How does the Einstein tensor contribute to the equations of motion in 4d?

[alejandrito29]

Hello, in a paper http://www-library.desy.de/preparch/conf/theo-ws/workshop2004/data/Chatillon.pdf .

says that.

1) In 4d, it is a total derivative, then does not contribute to the equations of motion

A total derivative respect to time does not contribute to equation of motion?, ¿or other parameter??

2) Only R^2 order combination giving equations of motion
with no derivatives of higher order than two and divergence free, like the Einstein tensor.

¿why einstein tensor gives equation of motion of second derivative of time?...I think that varying the action \int \sqrt{g_{uv}dx^u dx^v} i get the equation of motion, but i don't understand but the einstein tensor too...

 

[Bill_K]

alejandrito29, One way to derive the Einstein equations is to take as the action S = ∫√-g R, and vary this with respect to g_μν. It turns out that δS/δg_μν = √-g G^μν. It's generally true that for any action of the form S = ∫√-g L, where L is a scalar, that δS/δg_μν will be a divergence-free tensor.

The paper considers adding to the Einstein action a term α(R² − 4R_μνR^μν +R_μνρσR^μνρσ)

In four dimensions the variation of this additional term vanishes identically, so it makes no contribution to the equations of motion.

 

[alejandrito29]

alejandrito29, One way to derive the Einstein equations is to take as the action S = ∫√-g R, and vary this with respect to g_μν. It turns out that δS/δg_μν = √-g G^μν. It's generally true that for any action of the form S = ∫√-g L, where L is a scalar, that δS/δg_μν will be a divergence-free tensor.

The paper considers adding to the Einstein action a term α(R² − 4R_μνR^μν +R_μνρσR^μνρσ)

In four dimensions the variation of this additional term vanishes identically, so it makes no contribution to the equations of motion.

very thank , but,
1. ¿a divergence-free tensor does not contribute to the equations of motion?

2. ¿the einstein tensor then does not contribute to the equations of motion?. I understand by Einstein equation G_{uv}= R_{uv}-\frac{1}{2}g_{uv}R=k T_{uv} but by equation of motion \ddot{x} + \Gamma^v_{su} \dot{x}^s \dot{x}^u=0

 

[Bill_K]

¿a divergence-free tensor does not contribute to the equations of motion?

¡I didn't say that!
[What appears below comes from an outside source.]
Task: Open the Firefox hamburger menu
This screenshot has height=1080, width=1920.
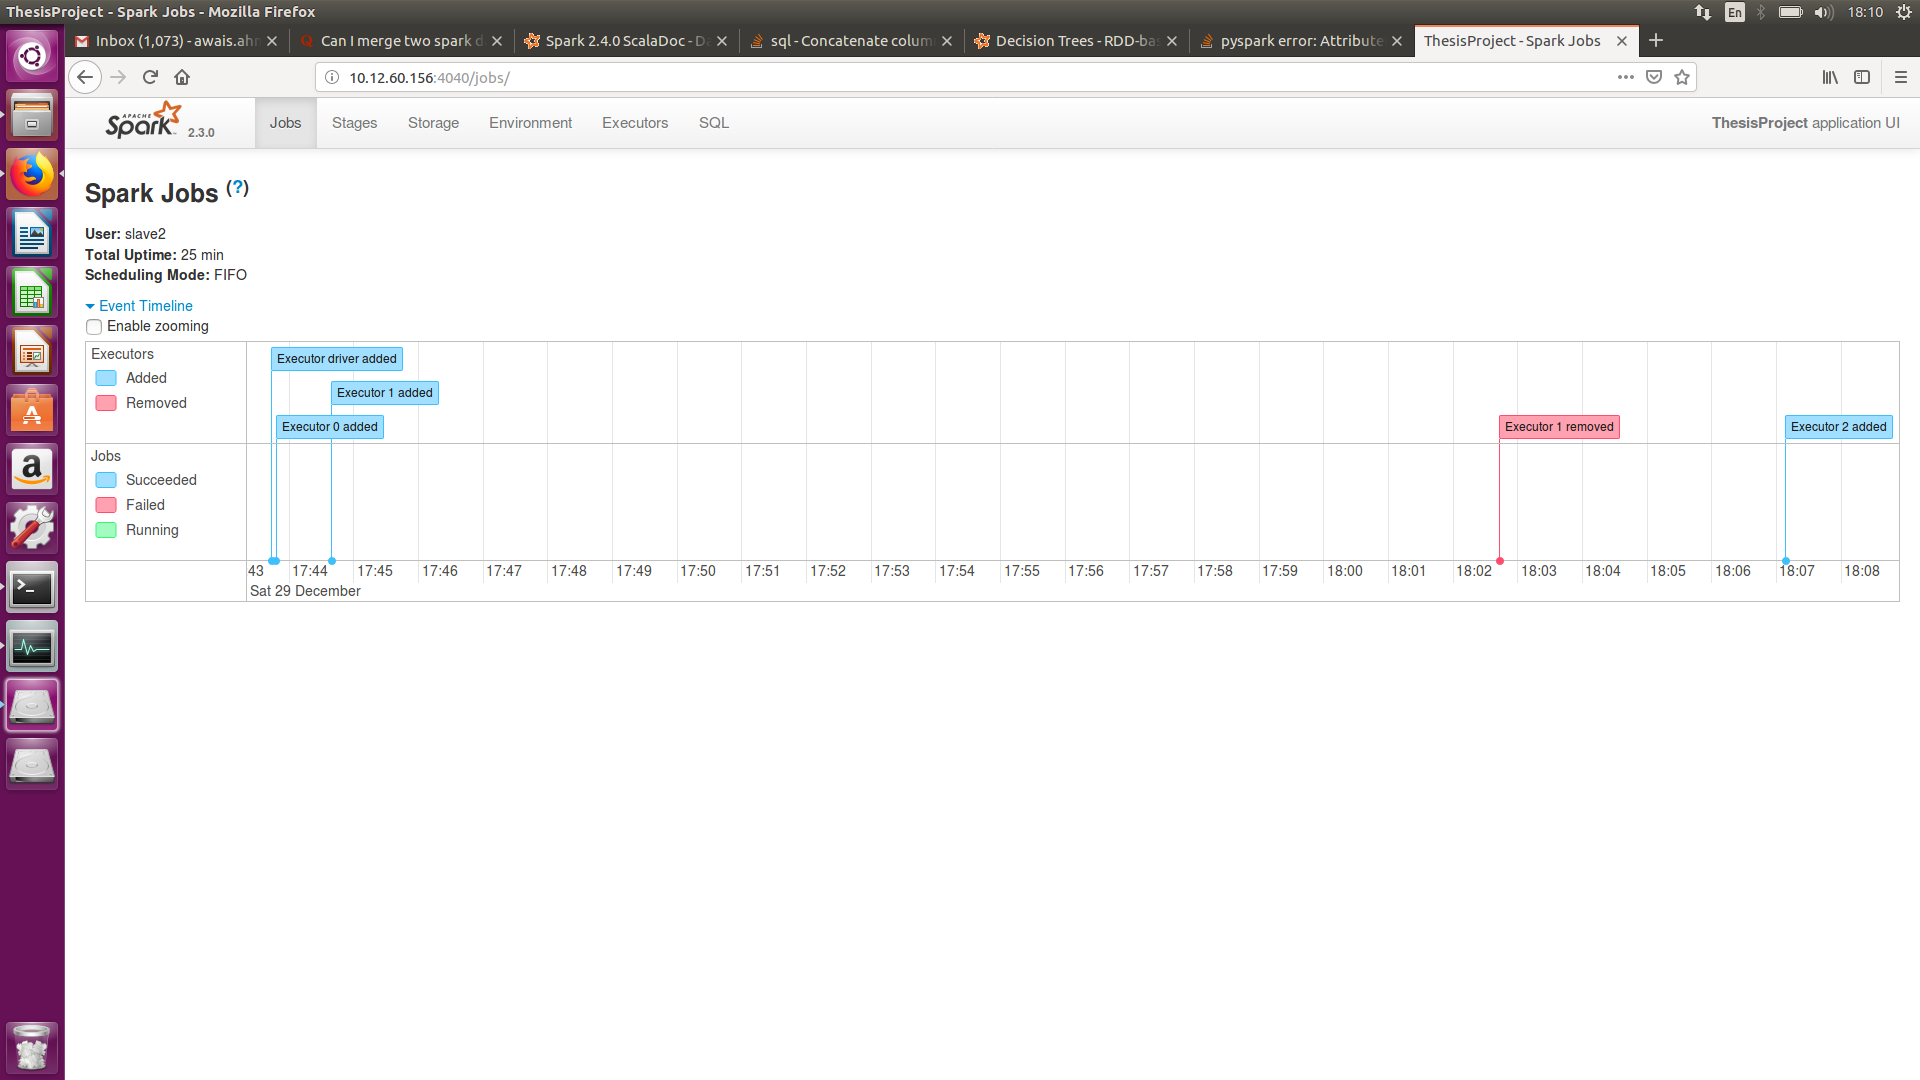Action: click(1901, 77)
A term T in the Lagrangian which can be written as a total divergence, T = V^μ_;μ, does not contribute to the equations of motion. Lagrangians are not unique. Two Lagrangians that differ by a total divergence will yield exactly the same equations of motion.
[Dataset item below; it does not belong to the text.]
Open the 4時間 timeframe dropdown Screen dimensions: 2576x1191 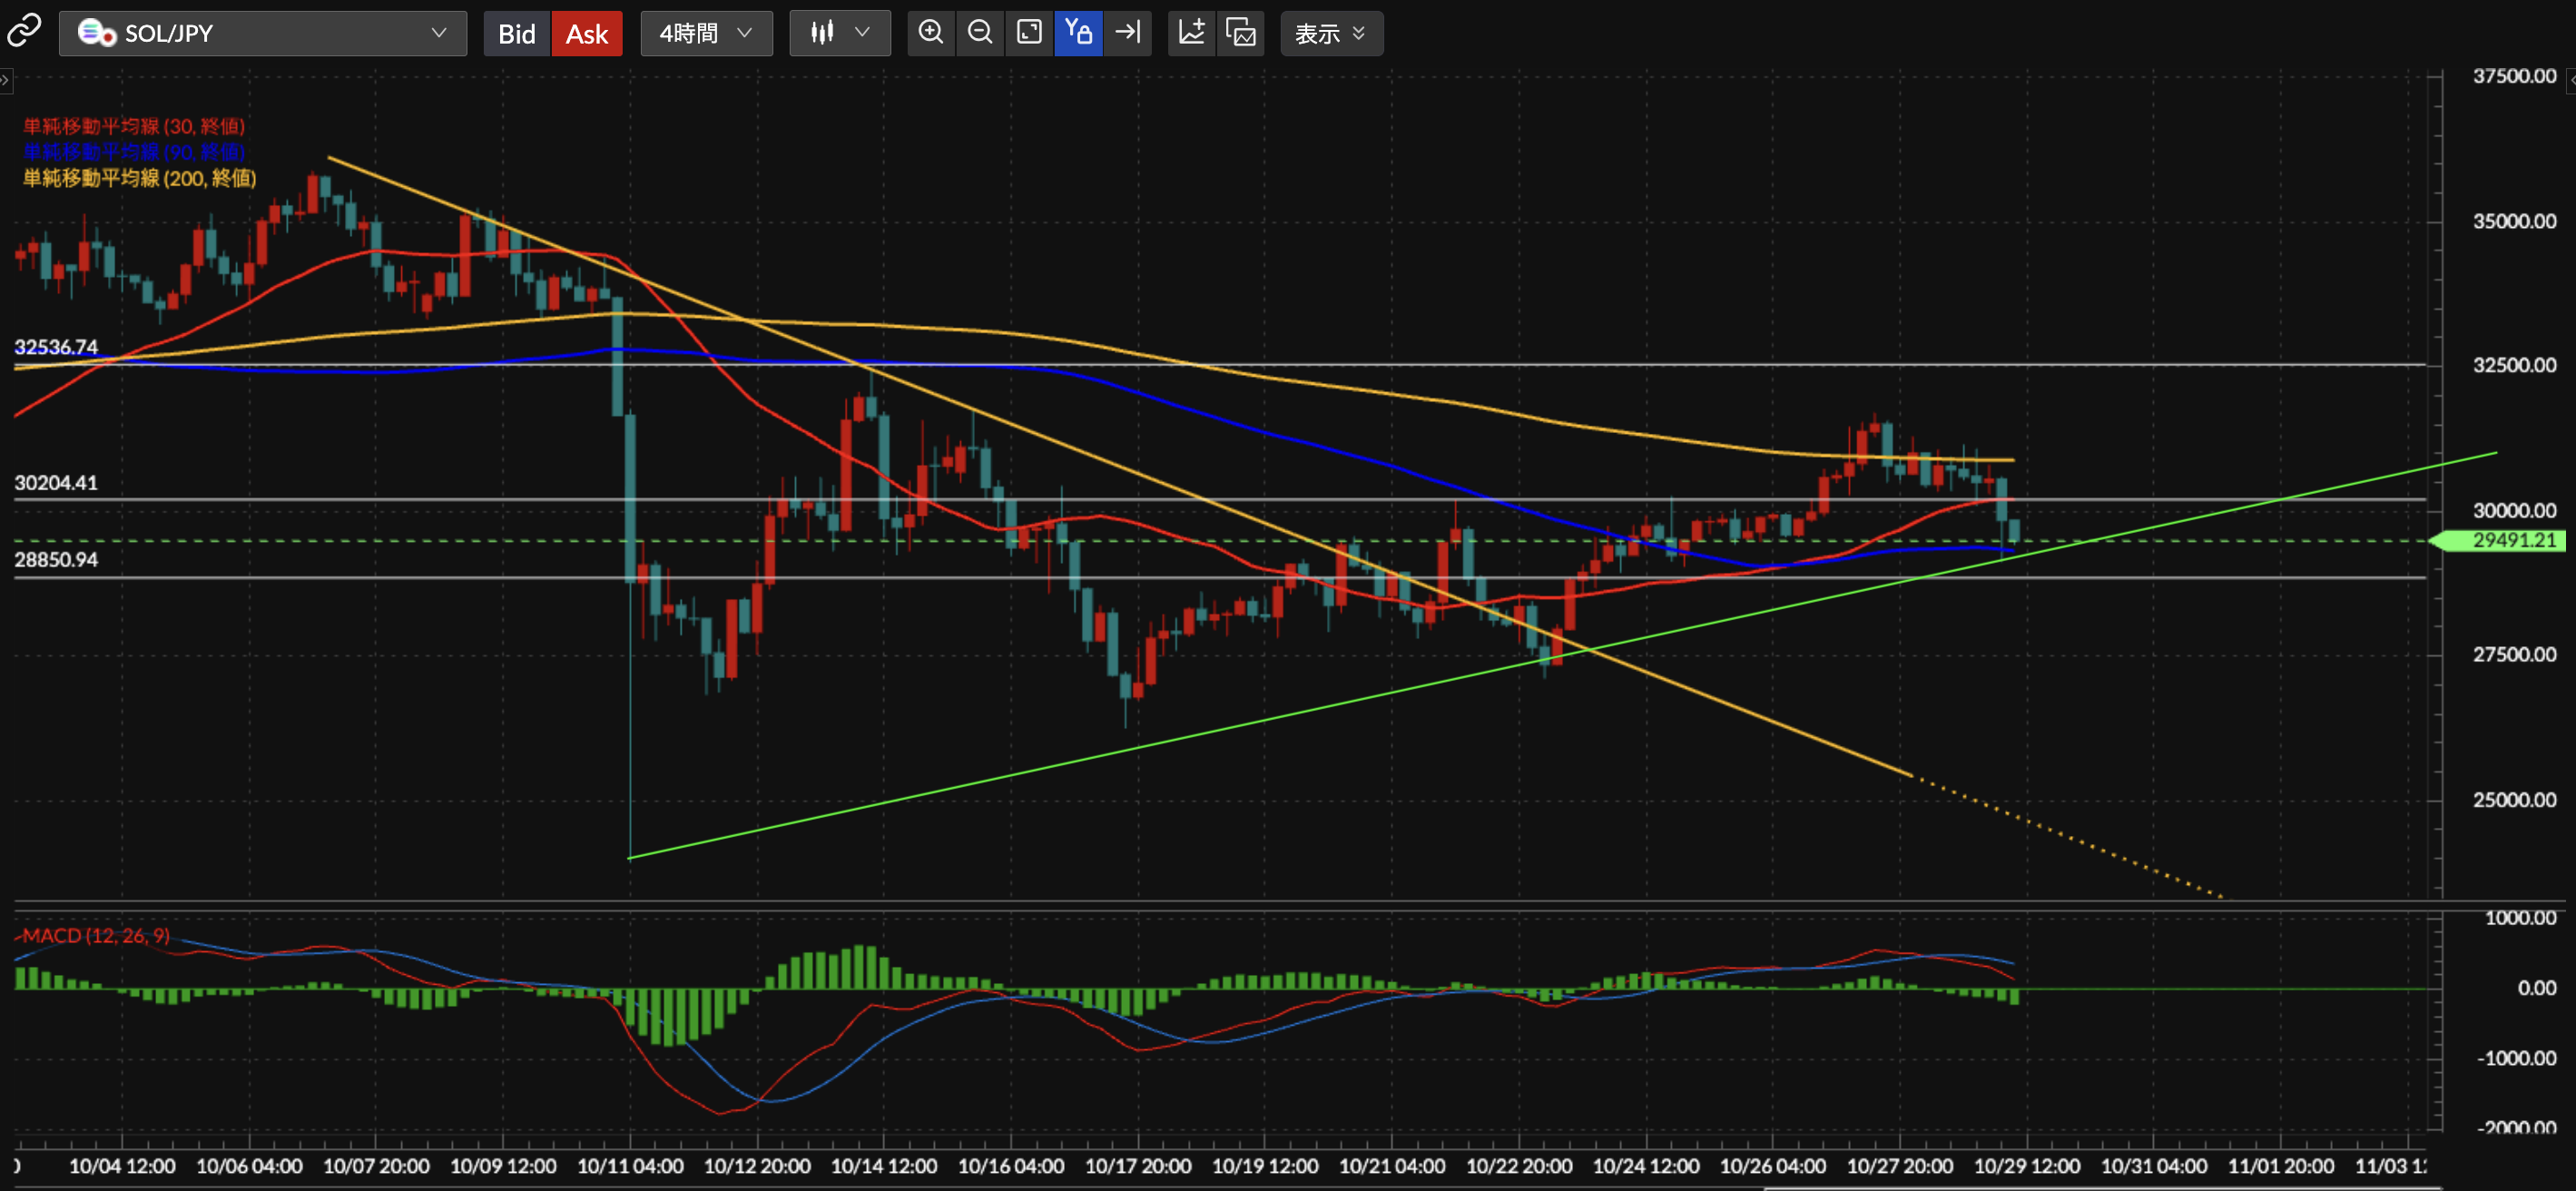pos(706,33)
¿the einstein tensor then does not contribute to the equations of motion?

You're confusing two things that have nothing to do with each other. S = ∫√-g R d⁴x is the action for the field, and its variation δS/δg_μν yields the Einstein equations. ∫√g_μνdx^μdx^ν is a Lagrangian that can be used to describe geodesics, and its variation yields the equations of motion for a test particle.

 

[alejandrito29]

You're confusing two things that have nothing to do with each other. S = ∫√-g R d⁴x is the action for the field, and its variation δS/δg_μν yields the Einstein equations. ∫√g_μνdx^μdx^ν is a Lagrangian that can be used to describe geodesics, and its variation yields the equations of motion for a test particle.

ok, very very thanks, but
what is the equation of motion in general relativity? G_{uv}= k T_{uv} or \ddot{x}+ \Gamma^u_{s v} \dot{x}^s \dot{x}^v ?,

or other??

 

[member 11137]

or other

The first proposition you give is the Einstein's field equation.
The second proposition, if vanishing, is the equation describing a parallel transported speed vector.
Solutions of the field equation is of the following type:
g_ab. v^a. v^b = constant where v is the speed of the particle and where a, b = 0, 1, 2 and 3.
If you prefer a formulation like in classical mechanics, with forces, then you have to write the equation Dv = forces to recover the solutions.

 

[WannabeNewton]

If your lagrangian is of the form L = \frac{1}{2}g_{\mu \nu }\dot{x^{\mu }}\dot{x^{\nu }} then you can use the euler lagrange equations \frac{\partial L}{\partial x^{\mu }} - \frac{\mathrm{d} }{\mathrm{d} \lambda }(\frac{\partial L}{\partial \dot{x^{\mu }}}) = 0 (where lambda is an affine parameter) to arrive at the geodesic equation \ddot{x}^{\mu } + \Gamma ^{\mu }_{\alpha \beta }\dot{x^{\alpha }}\dot{x^{\beta }} = 0 If you use the Einstein lagrangian L = (-g)^{1/2}R then variation of the lagrangian will yield the vacuum field equations G^{\mu \nu } = 0 and the related bianchi identity \triangledown _{\mu }G^{\mu \nu } = 0.